Gold Dinar: An Offa You Can’t Refuse
By Mark Baldwin-Smith (Medium.com)
Barely a century after the life of Muhammad, a gold coin was minted in Anglo-Saxon England, bearing the inscription ‘there is no God but Allah alone’.
This series tells the rich, under-told and often surprising story of Islam in Medieval and Early Modern Europe, beginning with King Offa of Mercia and this enigmatic gold coin.
Making an Offa You Can’t Refuse
King Offa of Mercia (ca. 730-796 CE) was one of the greatest pre-Norman kings in English history. Seizing the throne after a period of civil war, treachery and perilously short reigns, Offa consolidated control over the traditional domains of Mercia, centred on the Midlands and Welsh Marches. Over his long reign, Offa would go on to dominate the neighbouring kingdoms of Essex, Sussex, Wessex, Kent and East Anglia; essentially uniting all of England south of the Humber estuary.

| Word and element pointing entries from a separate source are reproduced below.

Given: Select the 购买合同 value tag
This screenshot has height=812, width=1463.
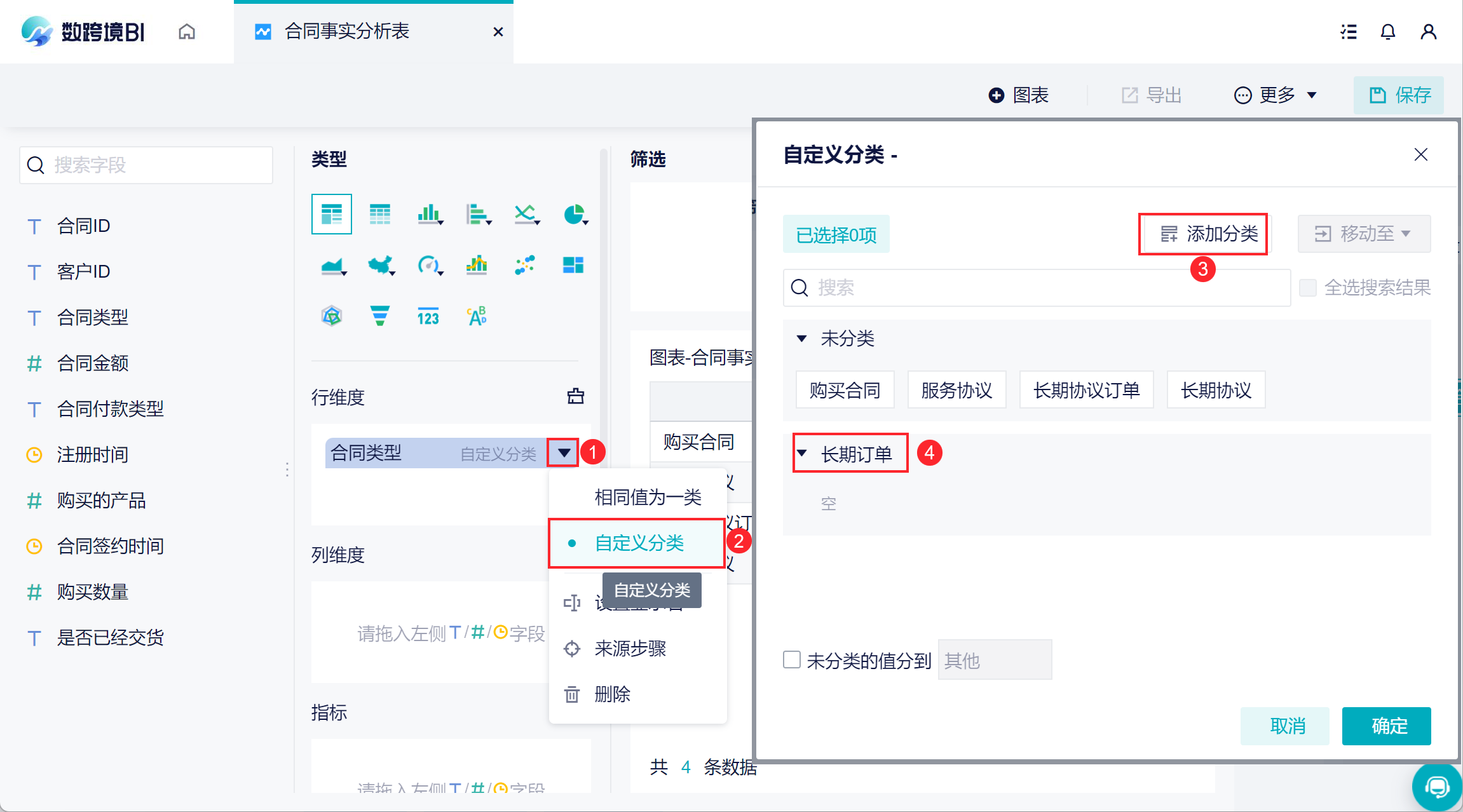Looking at the screenshot, I should pyautogui.click(x=845, y=389).
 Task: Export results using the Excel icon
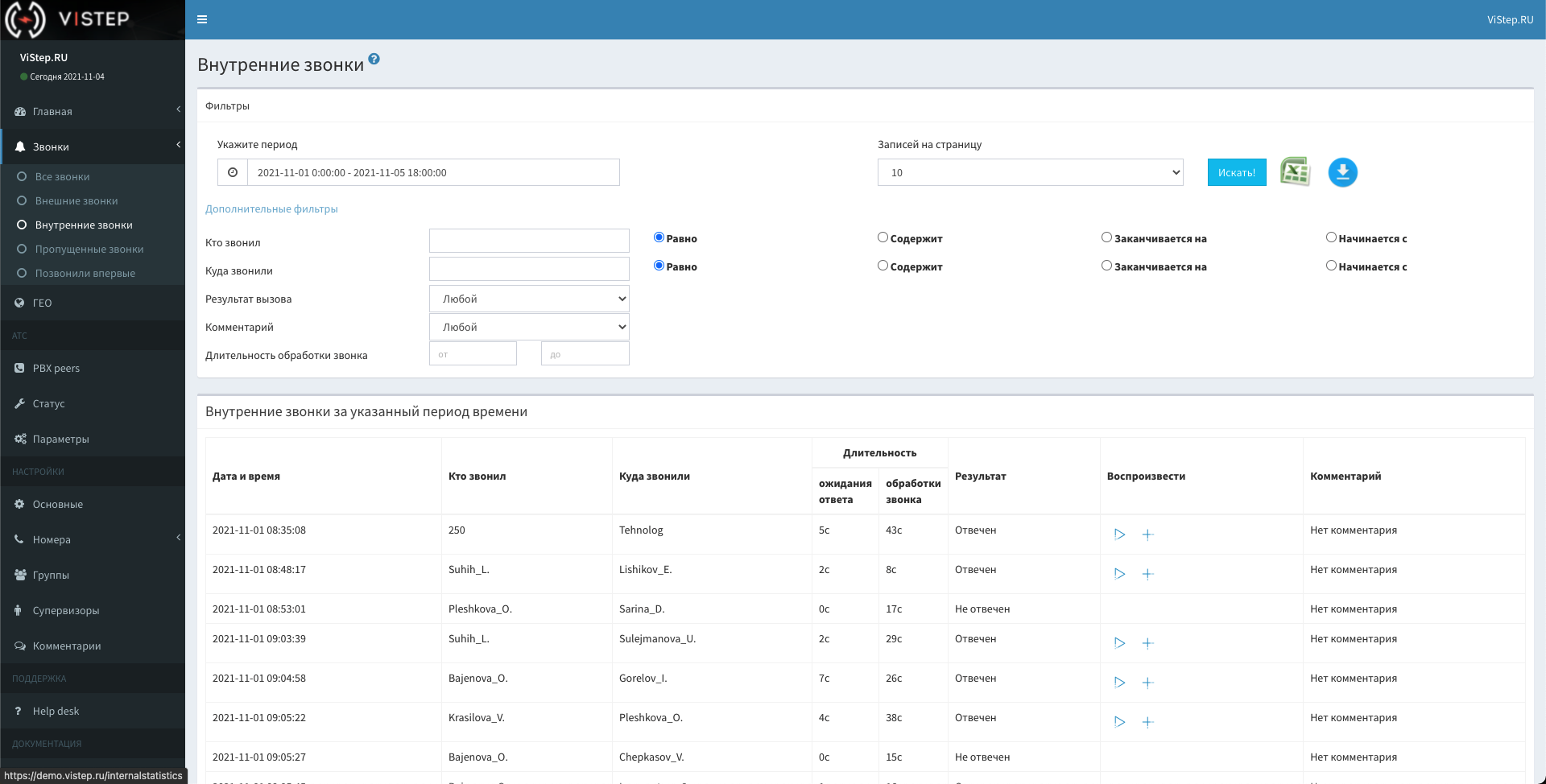1295,172
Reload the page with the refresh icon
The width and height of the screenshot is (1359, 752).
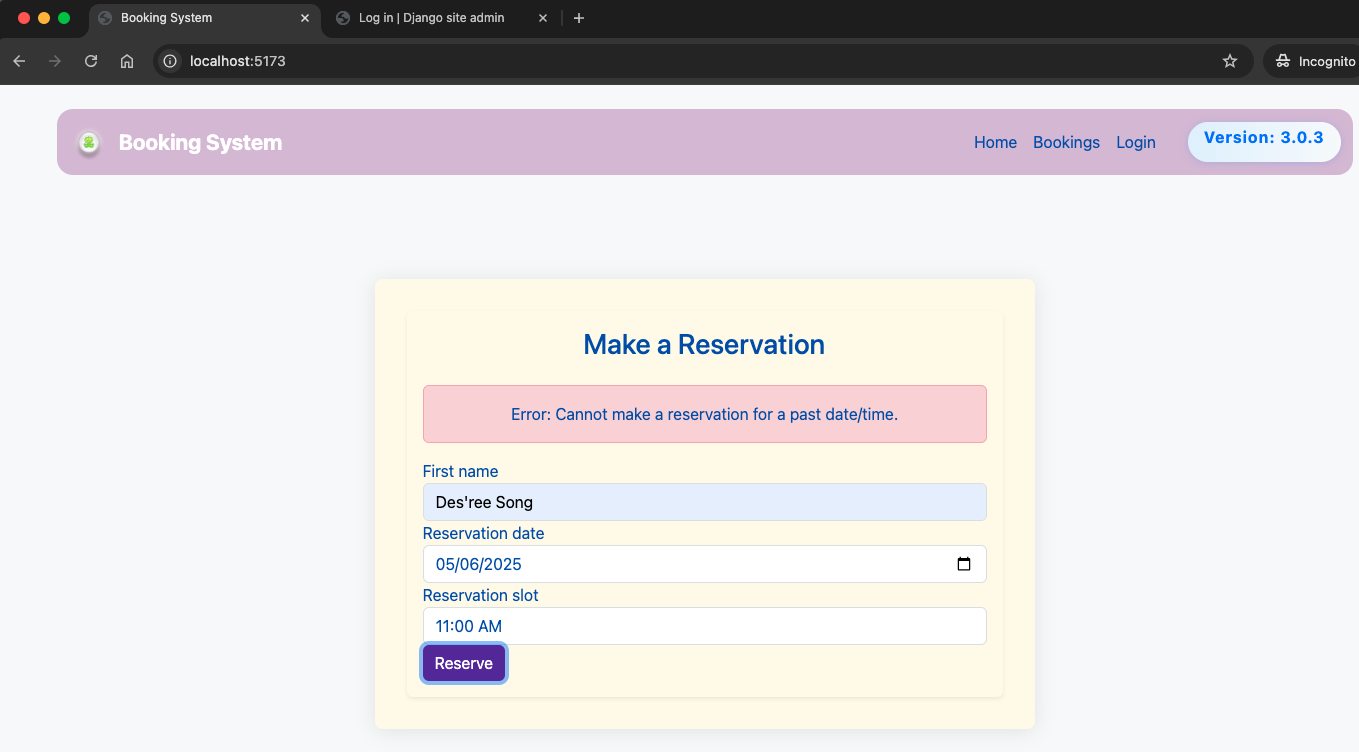click(91, 61)
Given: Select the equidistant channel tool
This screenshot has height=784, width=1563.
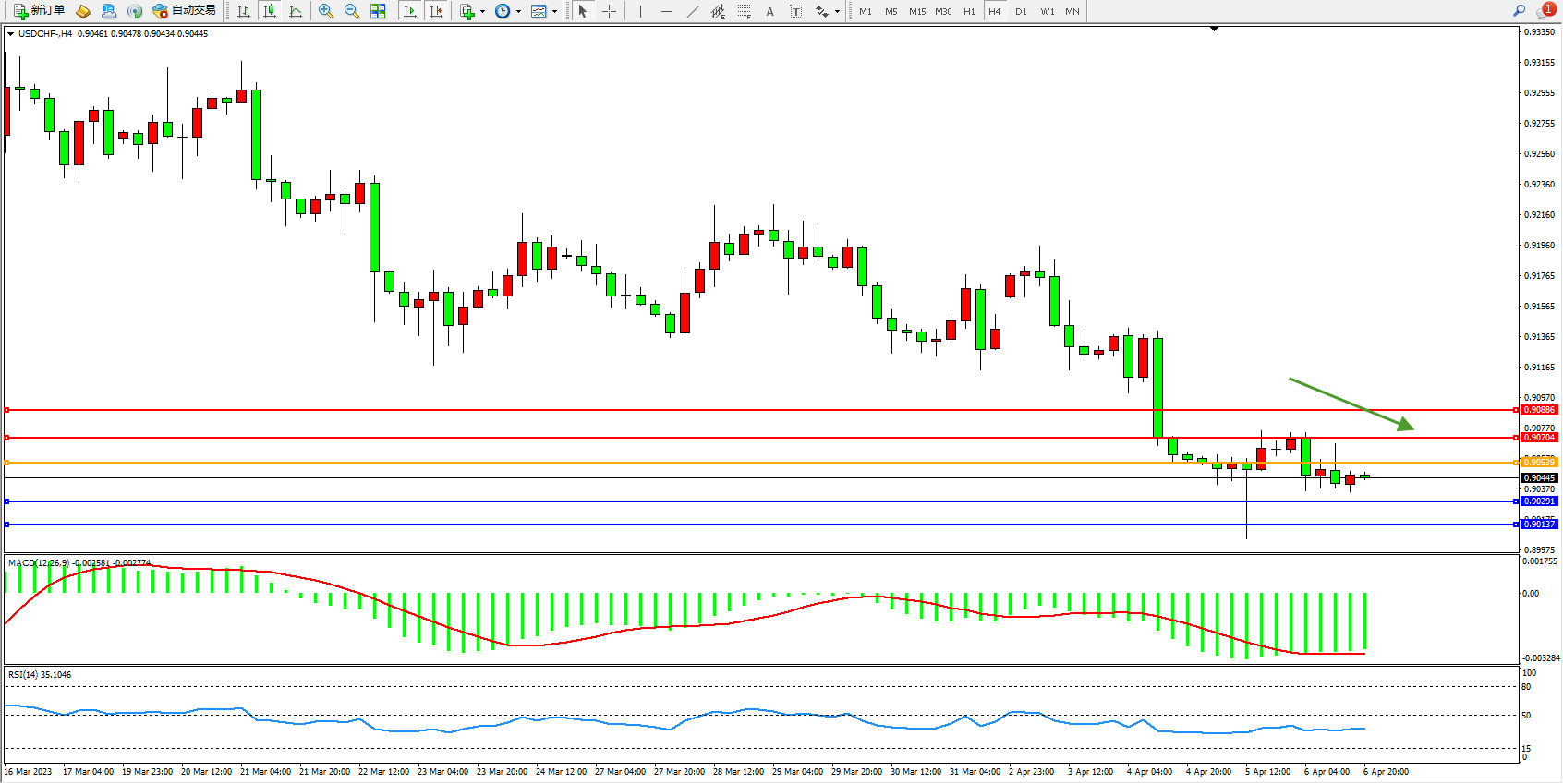Looking at the screenshot, I should (718, 11).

The 8th Century was a remarkable period in European history, with Charlemagne uniting much of France, Germany and Italy under one Imperial crown and the Umayyad Caliphate conquering most of the Iberian peninsular, bringing what is now Spain and Portugal into a realm stretching as far east as Pakistan. Offa may have been a tribal big-man with delusions of grandeur, in comparison to Charlemagne, but his ability to look beyond England may have been one of his greatest strengths.
Following Charlemagne’s monetary reforms on the continent, the dominions of Offa began minting large, beautifully detailed coins bearing his name or image. Offa and his moneyers were seemingly keen to adapt designs from other realms, as shown by a silver penny bearing the name and portrait of his wife Cynethryth (Fig.1), which was possibly inspired by a similar series commissioned by Basileos Konstantinos VI commemorating his mother, Basilissa Eirene.

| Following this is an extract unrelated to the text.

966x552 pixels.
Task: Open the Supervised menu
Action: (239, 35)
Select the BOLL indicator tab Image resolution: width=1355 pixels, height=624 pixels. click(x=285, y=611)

The profile of Cynethryth (Fig.1), and of Offa himself in other coins, appears to be loosely modelled on those of Roman design. However, one of the most remarkable and enigmatic coins from Offa’s reign is Arabic in appearance. One of the rarest and most valuable types of coin in Early Medieval Europe was the gold mancus or dinar such as that minted under Offa (Fig.2).
Why did Offa have such a valuable coin minted, bearing the Arabic inscription ‘there is no God but Allah alone’? Had Offa, having spent much of his reign squabbling with meddlesome Archbishops, finally turned to Islam?

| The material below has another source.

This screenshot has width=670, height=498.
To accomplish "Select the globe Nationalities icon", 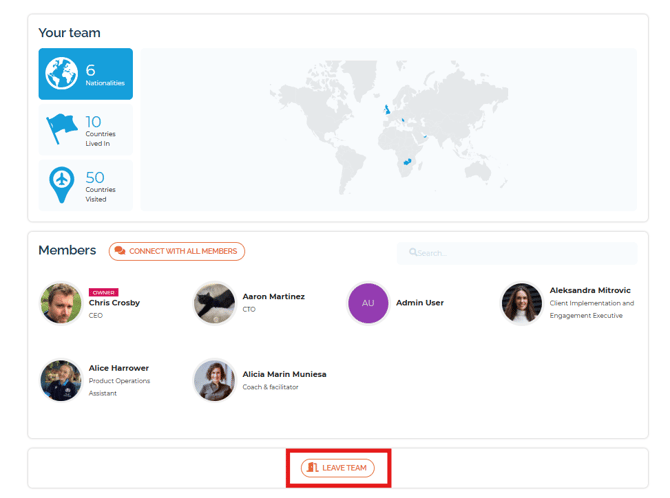I will coord(62,73).
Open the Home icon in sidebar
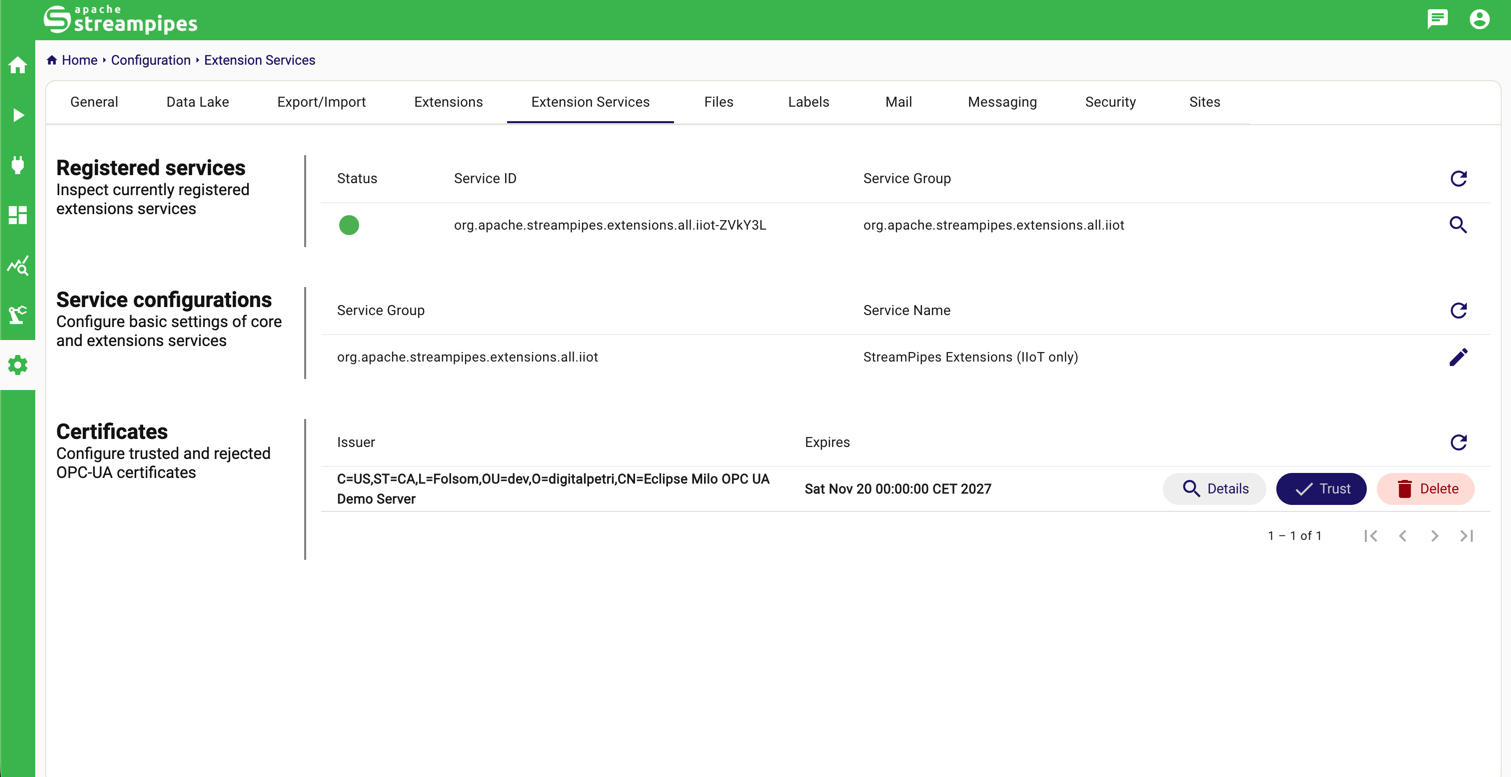 click(18, 66)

Certainly not. Offa’s gold dinar was both a PR stunt and a cunning trade incentive. By 750 CE, the Abbasid Caliphs had ousted the Umayyads, making them the pre-eminent power in the Mediterranean; across which the Islamic gold dinar (Fig.3) was the de facto currency. Offa’s own, home-struck dinar were convincing imitations, protecting Anglo-Saxon merchants from being refused entry to Europe’s most lucrative market. An added benefit, for Offa, was that these coins would spread the ambitious King’s name to far-off lands.
While the Anglo-Saxon Chronicle does not record Offa’s PR agency by name, we do know that he was the first king elevated, retrospectively, to the title of Rex Anglorum or King of the English.